Article 27 applicability

So, having laid out how the EU GDPR can apply to a Processor by virtue of Article 3(2), and stating previously that Article 27 applies to organisations to which Article 3(2) applies, it would seem safe to assume that our work here is done – well, perhaps not.

For, it seems, there may be one final factor that means not all Processors for whom the EU GDPR possibly applies by virtue of Article 3(2) have to appoint a Representative. That is, the Controller’s location. There has been an ongoing debate around whether the Controller’s location makes any difference to how Article 27 applies to Processors and, having done our research, the answer we have concluded is – maybe.

In essence, it has been suggested that if a Processor that falls under Article 3(2) of the EU GDPR is processing data on behalf of a Controller also located outside of the EU, it will need to appoint a Representative. But, if that same Processor was instead processing data on behalf of a Controller located within the EU, it would not have to appoint a Representative.

Why? I hear you ask. Well, for that we have to consider the purpose of a Representative which is essentially to act as a point of contact for both supervisory authorities and data subjects within the EU. Now, where a Processor located outside of the EU is processing personal data on behalf of a Controller located within the EU, the data subjects and supervisory authorities will already have easy access to someone who can deal with their queries – the Controller. And, given that the Controller is ultimately responsible for the processing carried out by the Processor, and for responding to data subjects’ rights requests, it seems hard to conceive of a situation in which the preferred option would be to go through a Processor’s Representative, only for them to contact the Processor who would then contact the Controller. As such, in these instances requiring a non-EU Processor to appoint a Representative serves little, if any, purpose.

Interestingly, the three examples (19,20&21) given in Guidance 3/2018 concerning when Article 3(2) would apply to Processors, thus triggering the EU Representative requirement, only involve instances whereby they are processing personal data for Controllers located outside of the EU. There are no examples that include a Processor outside the EU processing personal data on behalf of a Controller in the EU and consequently requiring an EU Representative. Therefore, it could be inferred that only the former circumstance triggers the EU Representation requirement. This does, however, remain a bone of contention and a grey area.
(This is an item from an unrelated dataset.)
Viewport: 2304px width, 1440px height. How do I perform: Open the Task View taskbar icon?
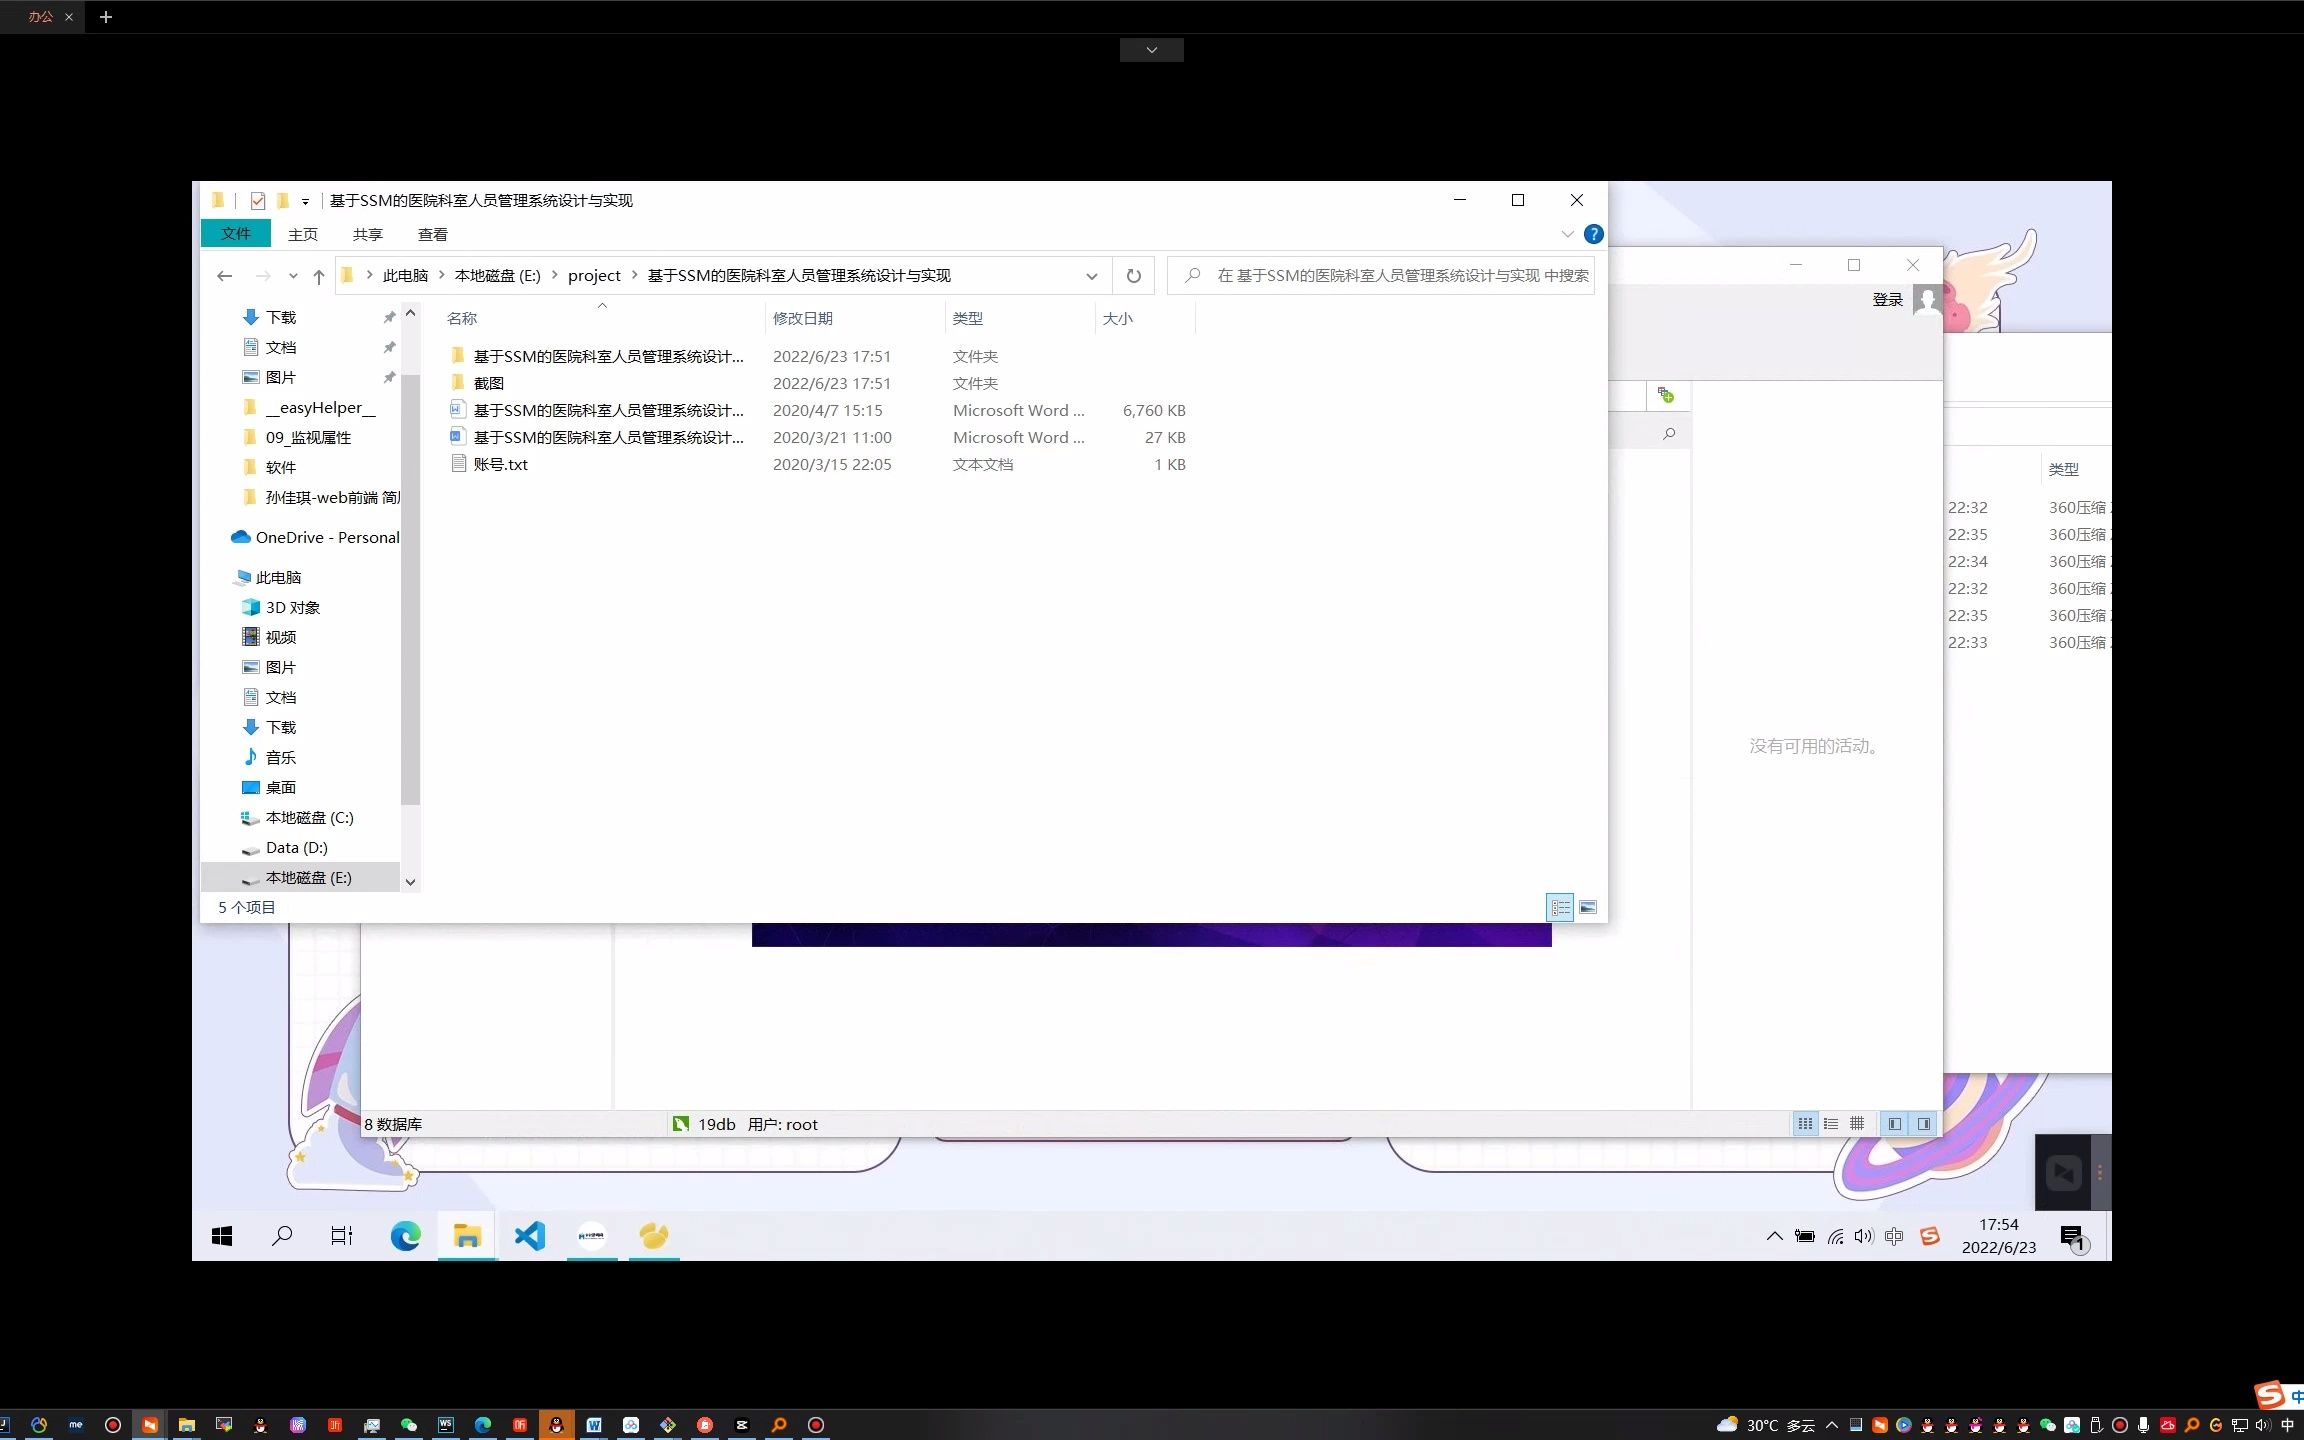coord(342,1236)
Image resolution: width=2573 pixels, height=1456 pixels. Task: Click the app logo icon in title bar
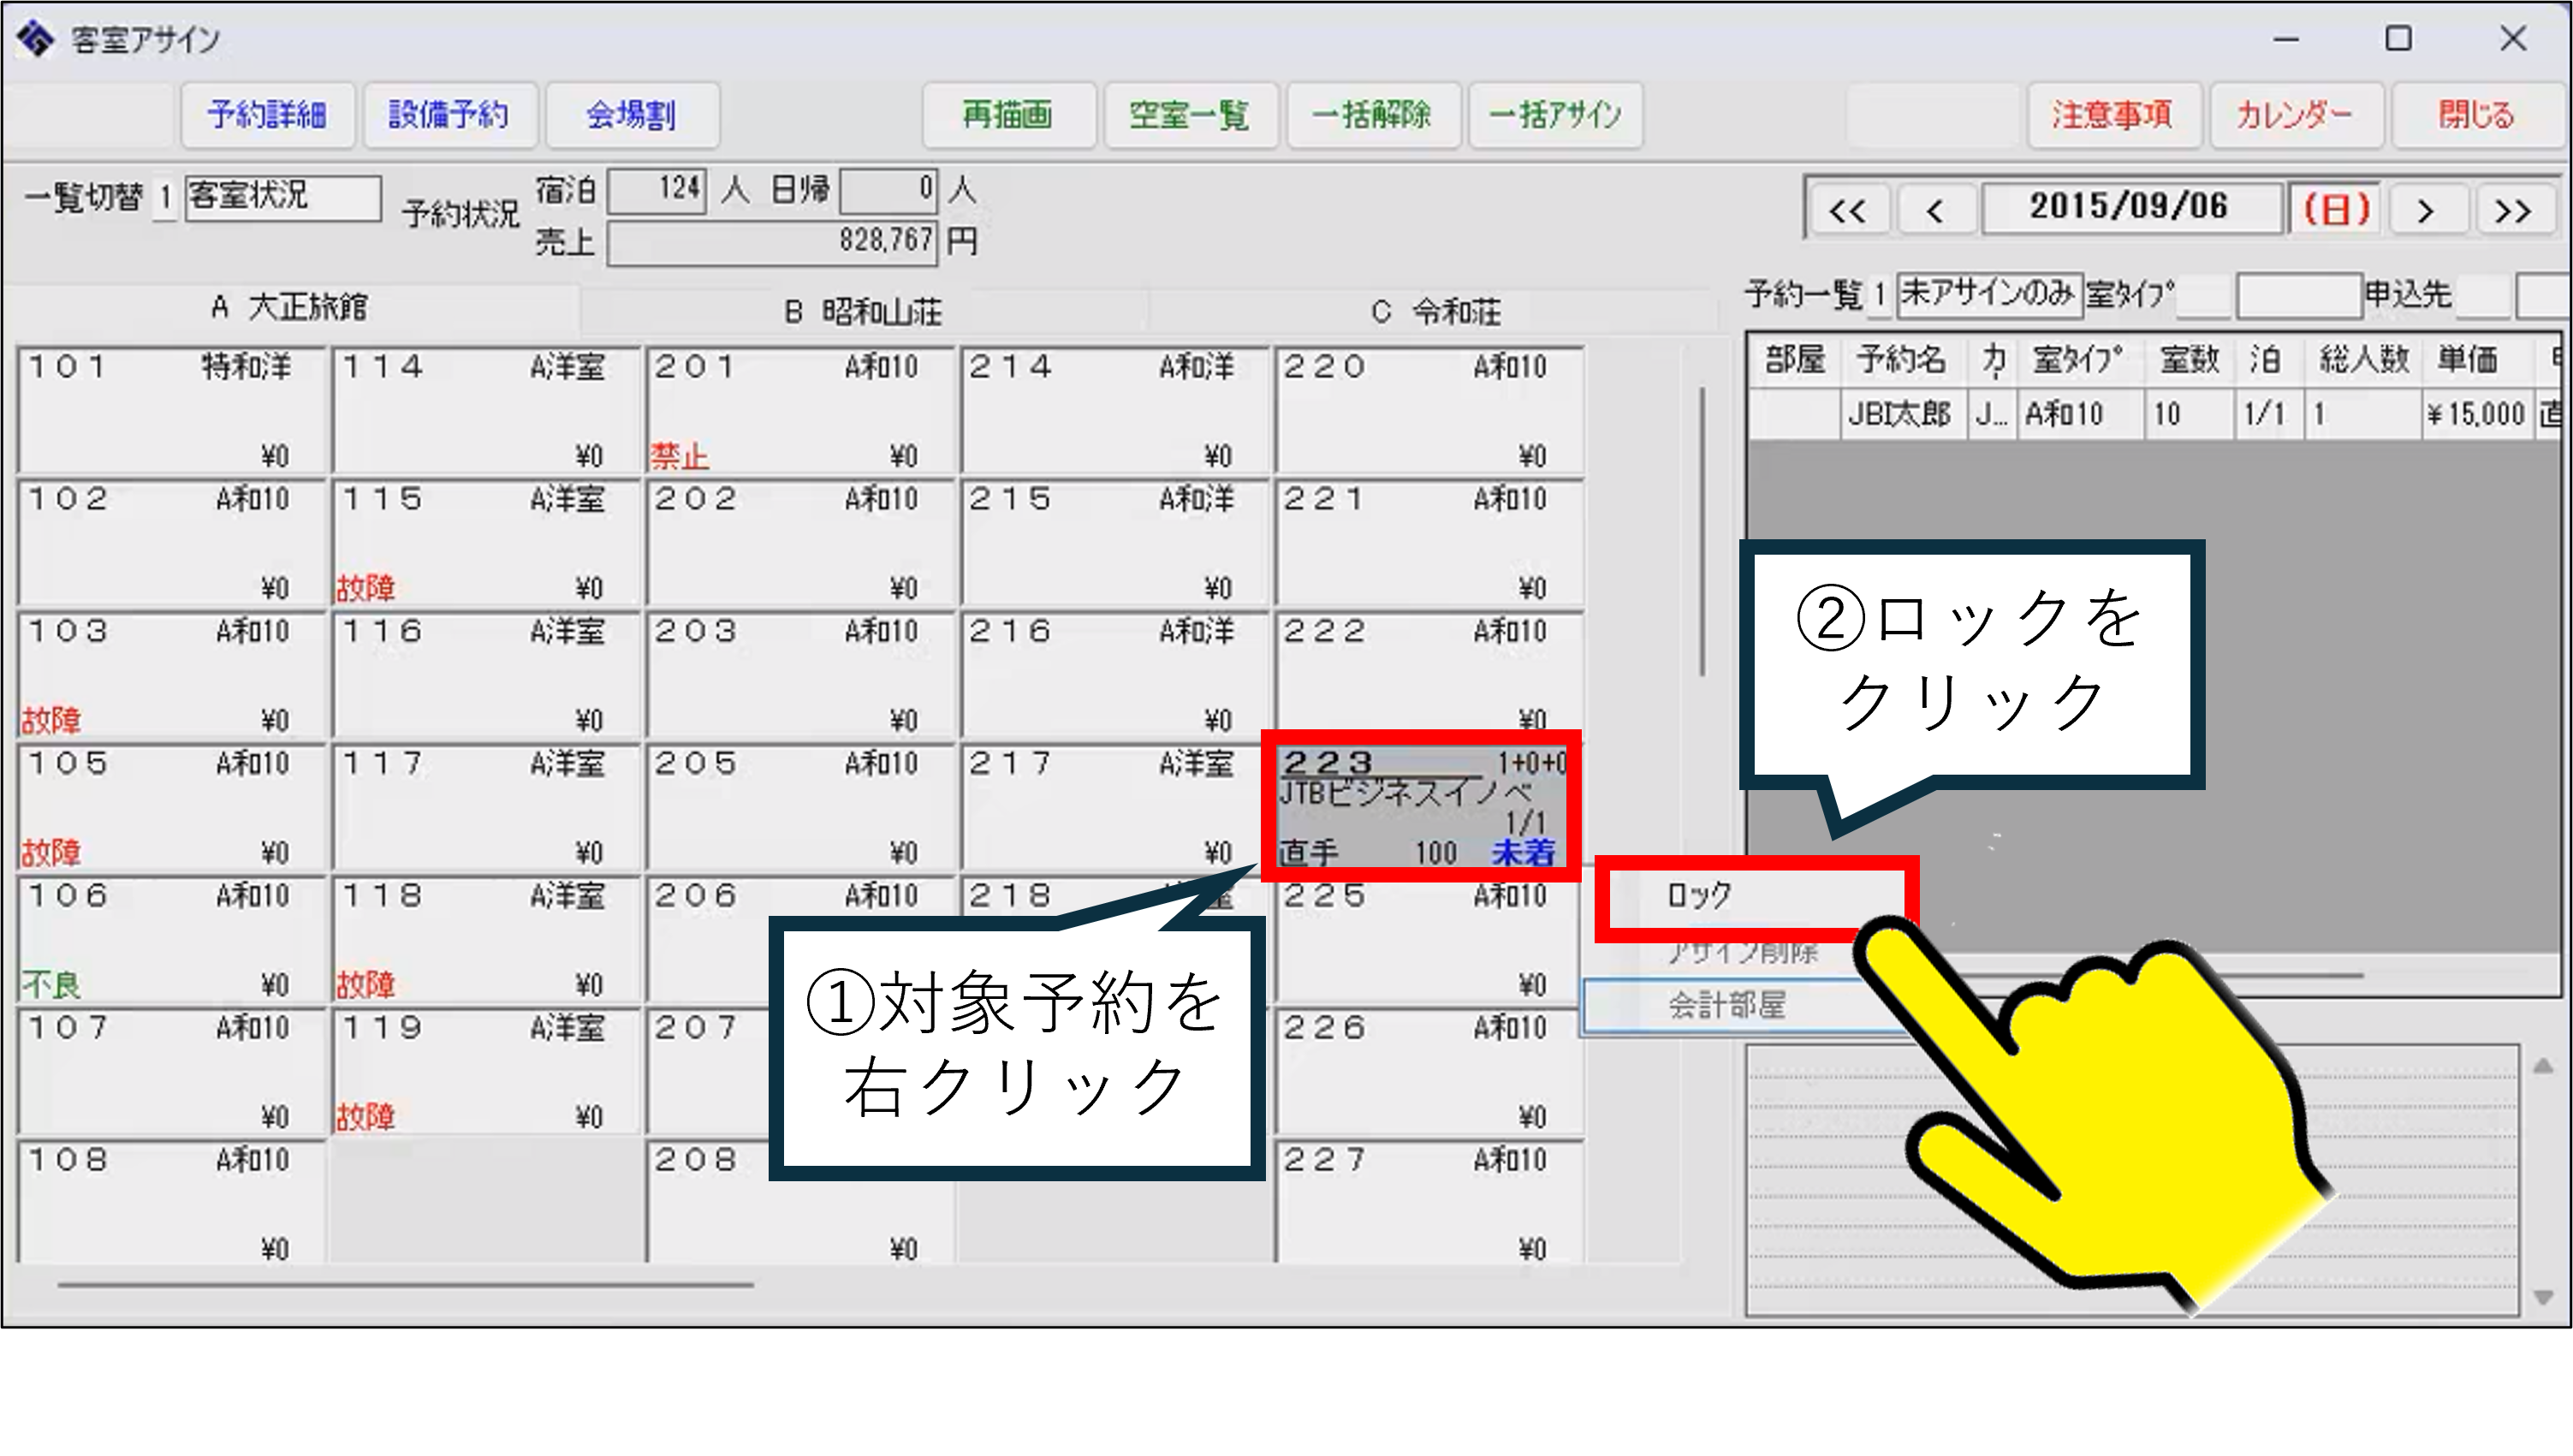[x=35, y=39]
To conclude, it appears that the current state of play is likely to be this:

  • If a Processor located outside of the EU processes personal data on behalf of a Controller located outside of the EU, and that processing is related to the ‘targeting’ of EU data subjects, the Processor will have to appoint an EU Representative; but
  • If a Processor located outside of the EU processes personal data on behalf of a Controller located within the EU, the Processor will not have to appoint an EU Representative, regardless of whether the processing relates to any ‘targeting’ activity by the Controller

When considering what the role of a Representative is meant to be, this conclusion does seem to make sense. But, it must be noted that this comes with the caveat that this area of the EU GDPR has yet to be explicitly clarified by any guidance or case law. However, it is hoped that the introduction of the new UK Representative requirement – resulting from the UK GDPR coming into force at the end of 2020 – may prompt either the EU or the ICO to be forthcoming with some more concrete advice. If and when this does come, we shall be sure to update this blog post accordingly.